_What you will do_.
Update the entries below by changing every "screenshot" to "screen capture" and keeping all other text as it is. Leave the pictures out of your answer.

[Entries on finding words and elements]

--- start ---

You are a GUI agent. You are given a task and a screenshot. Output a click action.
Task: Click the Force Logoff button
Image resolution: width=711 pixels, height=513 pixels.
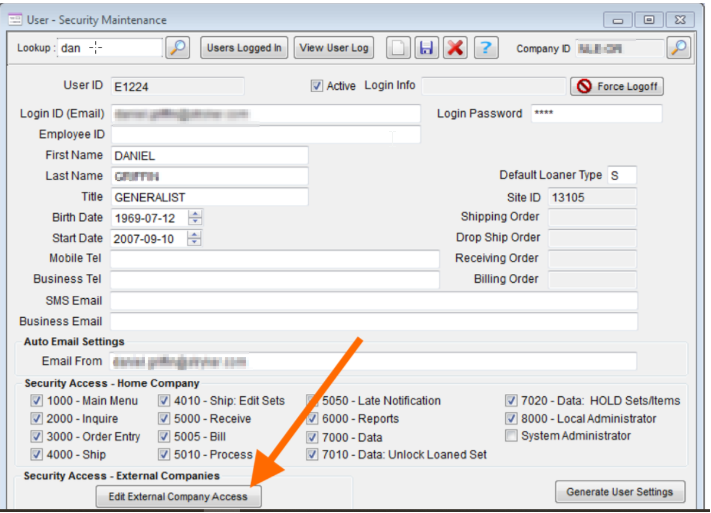tap(617, 87)
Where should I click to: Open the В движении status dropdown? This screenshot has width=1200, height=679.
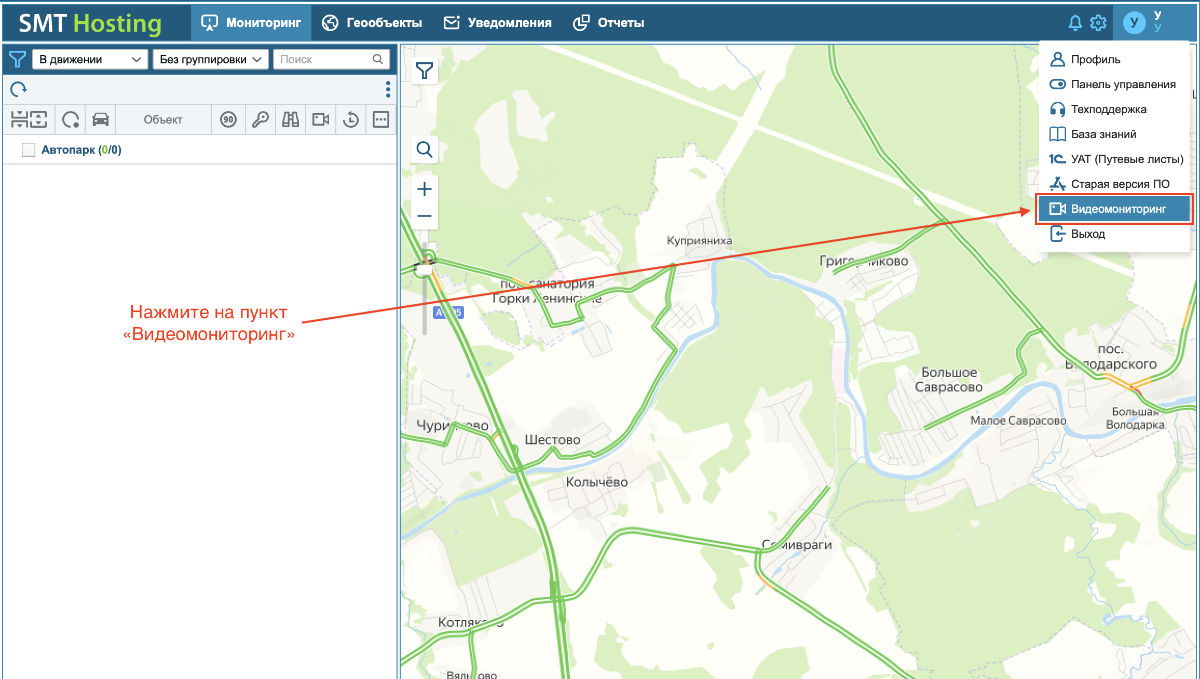tap(90, 60)
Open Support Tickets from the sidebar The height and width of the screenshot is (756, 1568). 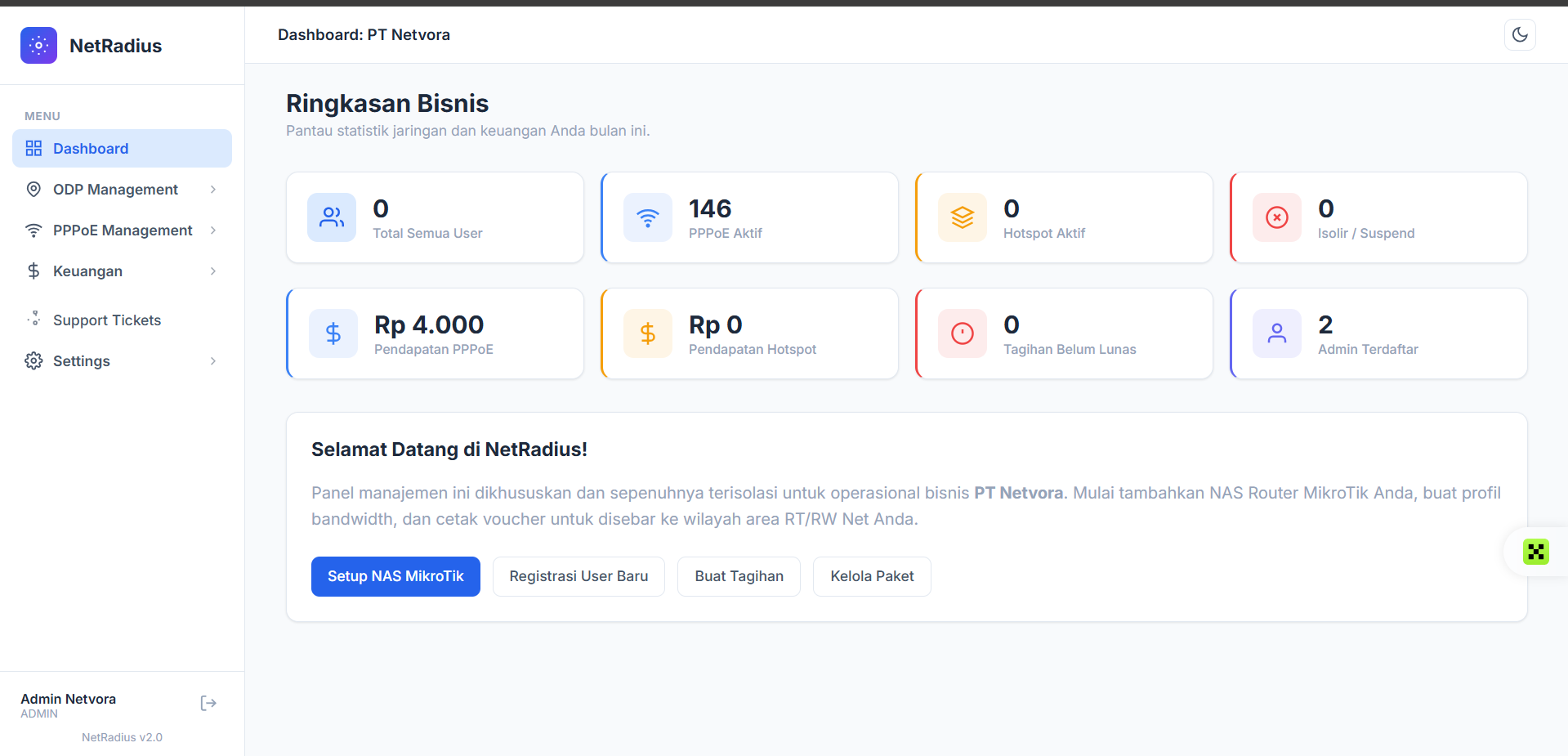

--- end ---

_Exercise response_.
You are a GUI agent. You are given a task and a screen capture. Output a click action.
Task: Click the Force Logoff button
Image resolution: width=711 pixels, height=513 pixels.
tap(617, 87)
Where should I click to: Open the В движении status dropdown? This screen capture has width=1200, height=679.
tap(90, 60)
Open Support Tickets from the sidebar The height and width of the screen capture is (756, 1568). 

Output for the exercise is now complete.